Feasibility Study of Space-Based Techniques for Measuring Millimeter-Scale Orbital Debris Flux

Abstract

The increasing density of space debris poses a growing threat to satellite operations and future missions. While sub-millimeter debris is studied through impact craters and objects larger than 0.5 cm are tracked by ground-based radar, debris in the 1–3.2 mm range remains largely unmonitored. This thesis investigates the feasibility of using space-based techniques to estimate the flux of millimeter-scale debris, focusing on two approaches: (1) active detection using a CubeSat-mounted millimeter-wavelength radar, and (2) passive detection using collision statistics derived from Starlink satellite ephemeris data.
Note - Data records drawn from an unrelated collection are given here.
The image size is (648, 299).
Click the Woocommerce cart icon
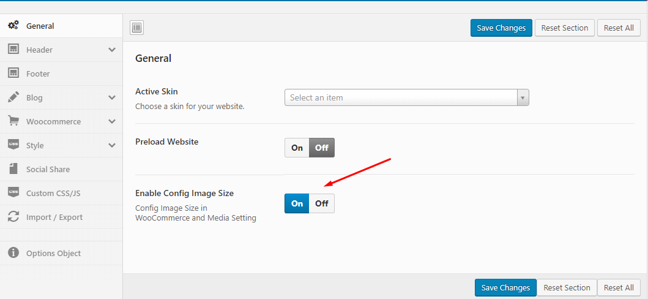click(x=13, y=121)
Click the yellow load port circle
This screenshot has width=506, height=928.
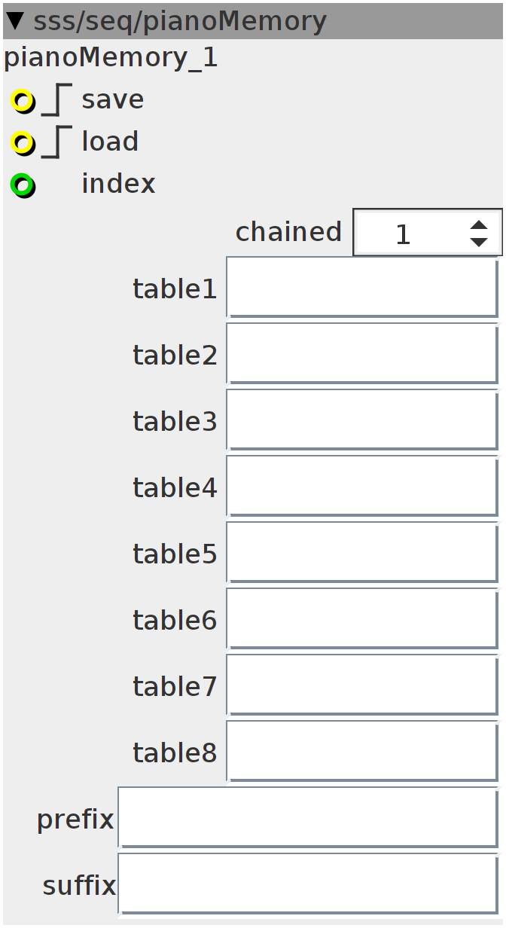tap(23, 142)
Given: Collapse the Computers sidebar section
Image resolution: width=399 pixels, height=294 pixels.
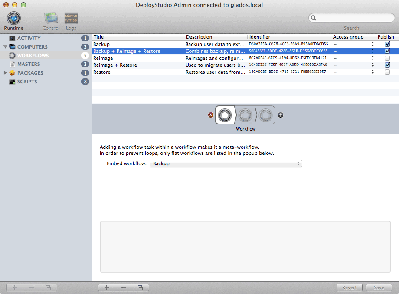Looking at the screenshot, I should tap(5, 47).
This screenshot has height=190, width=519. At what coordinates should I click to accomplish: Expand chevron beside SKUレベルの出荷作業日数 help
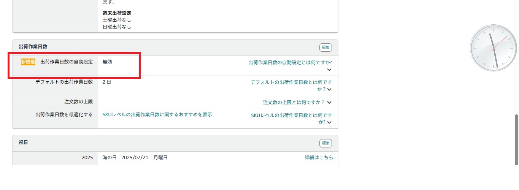click(x=329, y=122)
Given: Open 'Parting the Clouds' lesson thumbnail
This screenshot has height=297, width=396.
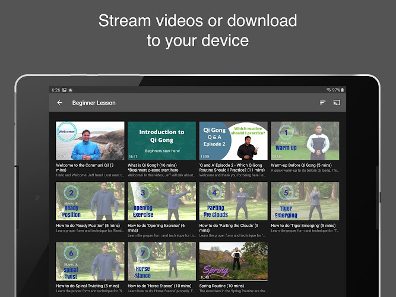Looking at the screenshot, I should coord(233,201).
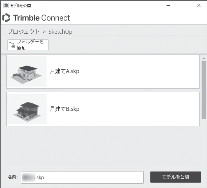Click the Trimble Connect hexagon logo

6,18
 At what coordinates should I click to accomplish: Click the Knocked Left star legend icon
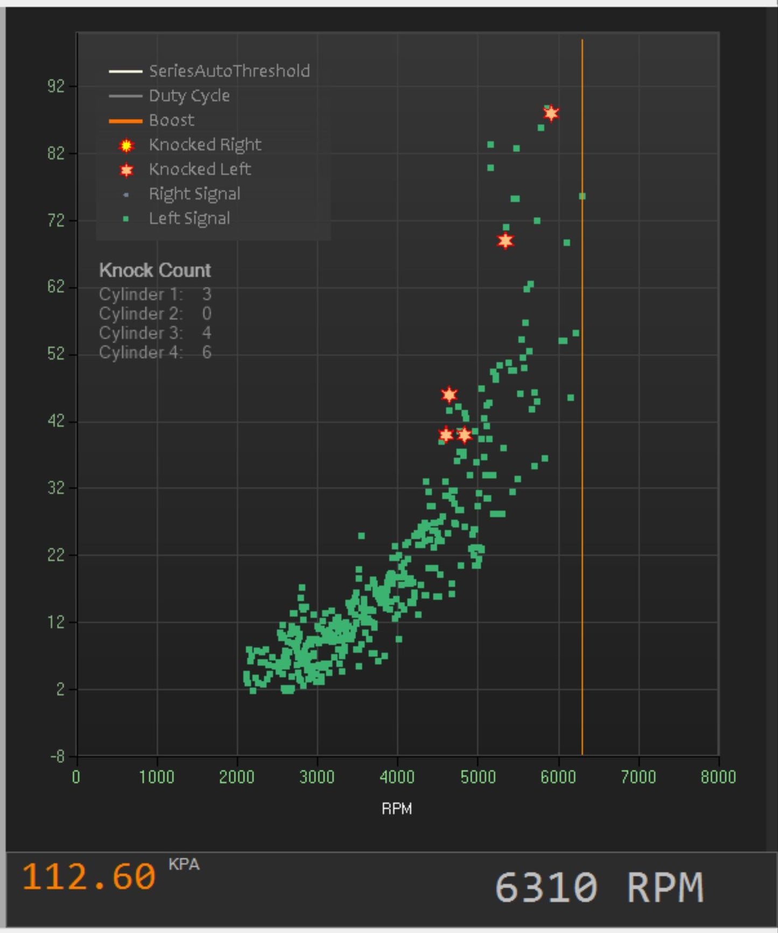pyautogui.click(x=126, y=170)
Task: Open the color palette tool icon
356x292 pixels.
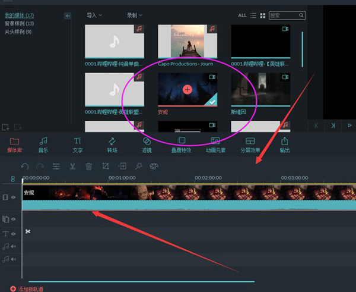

A radar simulation framework was developed to evaluate system performance across key parameters, including antenna size, frequency, transmit power, and noise bandwidth. The NASA ORDEM model was used to estimate debris flux and validate detection capabilities. The optimal radar configuration, operating at 100 GHz with a 15 cm antenna, 10 W transmit power, and 50 kHz noise bandwidth, was found to detect over 14,000 debris objects per year in a 900 km polar orbit, with an estimated uncertainty of $\pm28\%$.

In contrast, the passive method identified only one high-confidence anomaly from 500 Starlink ephemeris files, likely due to limited data resolution and conservative detection thresholds. While radar offers a more direct and scalable solution for mm-scale debris detection, collision statistics may serve as a complementary method, particularly as onboard sensors and data-sharing practices improve.

These findings support the feasibility of CubeSat radar missions such as UNICube and QBDebris and provide concrete design recommendations to help close the observational gap for millimeter-scale debris.